Sorry hijack OP- but your dh's aunt sound like my MIL
When I got married (24 years ago!) it was quite traditional-but on the cheap. (dress "run up" by a local dressmaker, homemade invitations, cheap venue, homemade buffet, all my relations were happy to bring a plate) My parents paid, but they are not loaded and set a budget and we stuck to it. I was 22, dh was 23.
MIL had a catsbum face the whole time. It was traditional for my parents pay, so she let them (she only paid for the cars- because that's what the etiquette books said the grooms parents pay for). She wanted to have the reception at this very naice hotel which was well out of our budget. She was appalled that I contacted the bride getting married immediately after me at the church to split the cost/agree on colours of flowers at the church.
Breaking point came when rather than waste money on morning suit hire, dh went and bought a new suit that he would be able to wear to work afterwards, for the same money.
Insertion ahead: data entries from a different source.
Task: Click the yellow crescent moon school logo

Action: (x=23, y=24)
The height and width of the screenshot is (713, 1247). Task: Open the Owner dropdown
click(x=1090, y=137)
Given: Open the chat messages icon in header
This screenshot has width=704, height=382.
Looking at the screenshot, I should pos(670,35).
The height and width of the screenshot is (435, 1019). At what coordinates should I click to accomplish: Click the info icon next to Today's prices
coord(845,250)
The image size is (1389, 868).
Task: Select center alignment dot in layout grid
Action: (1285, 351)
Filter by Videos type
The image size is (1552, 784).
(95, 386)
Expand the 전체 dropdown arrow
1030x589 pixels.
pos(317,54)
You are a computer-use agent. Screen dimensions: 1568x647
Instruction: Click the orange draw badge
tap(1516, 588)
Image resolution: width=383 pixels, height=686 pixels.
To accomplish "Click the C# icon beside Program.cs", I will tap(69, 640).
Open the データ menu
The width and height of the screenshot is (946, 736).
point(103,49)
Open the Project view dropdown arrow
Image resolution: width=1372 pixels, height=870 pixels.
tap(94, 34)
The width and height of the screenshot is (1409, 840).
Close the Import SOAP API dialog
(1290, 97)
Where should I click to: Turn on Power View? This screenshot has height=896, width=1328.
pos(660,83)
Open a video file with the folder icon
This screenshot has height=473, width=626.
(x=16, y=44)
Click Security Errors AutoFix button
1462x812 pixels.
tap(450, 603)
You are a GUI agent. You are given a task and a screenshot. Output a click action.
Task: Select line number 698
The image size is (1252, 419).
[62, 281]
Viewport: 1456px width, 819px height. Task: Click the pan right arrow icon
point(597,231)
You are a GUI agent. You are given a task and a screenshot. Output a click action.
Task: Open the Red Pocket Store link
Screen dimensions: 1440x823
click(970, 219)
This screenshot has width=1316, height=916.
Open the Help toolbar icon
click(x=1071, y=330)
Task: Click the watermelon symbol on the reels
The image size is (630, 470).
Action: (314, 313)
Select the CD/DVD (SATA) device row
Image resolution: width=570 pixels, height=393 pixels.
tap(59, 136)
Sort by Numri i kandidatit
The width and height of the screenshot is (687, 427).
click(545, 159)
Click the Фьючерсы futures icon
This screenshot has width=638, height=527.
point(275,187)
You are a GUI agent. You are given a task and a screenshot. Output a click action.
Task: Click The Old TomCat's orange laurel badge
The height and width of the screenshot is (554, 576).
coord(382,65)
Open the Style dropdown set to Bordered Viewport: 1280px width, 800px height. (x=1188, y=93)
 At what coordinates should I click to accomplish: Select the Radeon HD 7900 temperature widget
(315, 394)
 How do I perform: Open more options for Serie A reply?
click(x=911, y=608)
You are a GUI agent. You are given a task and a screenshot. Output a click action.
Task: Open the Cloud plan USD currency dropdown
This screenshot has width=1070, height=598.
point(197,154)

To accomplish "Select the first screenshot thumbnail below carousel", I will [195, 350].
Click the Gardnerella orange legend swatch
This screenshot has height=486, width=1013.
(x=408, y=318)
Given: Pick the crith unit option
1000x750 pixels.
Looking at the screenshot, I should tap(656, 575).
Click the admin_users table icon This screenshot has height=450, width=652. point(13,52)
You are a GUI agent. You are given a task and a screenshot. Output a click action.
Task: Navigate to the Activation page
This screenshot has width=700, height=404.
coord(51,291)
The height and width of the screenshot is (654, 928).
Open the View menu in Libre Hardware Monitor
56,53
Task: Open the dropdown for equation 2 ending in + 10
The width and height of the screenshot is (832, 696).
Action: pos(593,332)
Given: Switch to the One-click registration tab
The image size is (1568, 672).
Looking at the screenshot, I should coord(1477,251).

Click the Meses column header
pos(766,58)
He was letting her down, and to remember it was "his wedding too", and she has never got over it.
23 years, 3 kids later, she still thinks he married beneath him, has no interest in our dds. Would have been different if we'd had a ds I think, dh is the last one with our surname, she is always lamenting how the name will "die with him".
She spends so much time bigging up their family - dh was brought up thinking they were upper middle class (tea and cucumber sandwiches - the whole thing), and such a huge deal is made of "Family", I am not "family". DD1 is now she's 18. DH did some family history research- go back 3 generations and they are all coal miners and labourers. He even found a direct ancestor listed on the census as a "pauper" plus someone who was sentenced to hard labour for petty theft. MIL refused to believe him.
When dd1 got into her first choice uni, dh phoned to tell her, and all he got from her was "you should have gone to Cambridge, you should have done better etc etc" (Dh did get an offer from Cambridge but didn't get the grades- she's never got over that either )
I have a senior volunteer role and met a senior royal last year, she had a catsbum face about that too. Keeps going on and on and on about her 'lovely" neighbour who did a similar role for a few years in the 1970s (I've never met neighbour)
We do actually quite enjoy being a disappointment. DH is now fairly near the top of his profession at 44, dds are doing well (one at uni, dd2 doing GCSEs this year etc), I'm back at college doing teacher training, nice house - we like to predict where we will disappoint next - it's MIL bingo.
Sorry to hijack OP- I hope you have a lovely wedding!